:: Work instruction ::
Below are the records; they must be reproduced verbatim.

:: Dataset ::
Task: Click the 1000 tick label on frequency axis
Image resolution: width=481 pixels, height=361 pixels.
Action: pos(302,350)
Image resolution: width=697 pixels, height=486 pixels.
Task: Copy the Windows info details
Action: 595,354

:: Task output ::
Task: Click the 1000 tick label on frequency axis
Image resolution: width=481 pixels, height=361 pixels.
Action: pos(302,350)
Image resolution: width=697 pixels, height=486 pixels.
Task: Copy the Windows info details
Action: 595,354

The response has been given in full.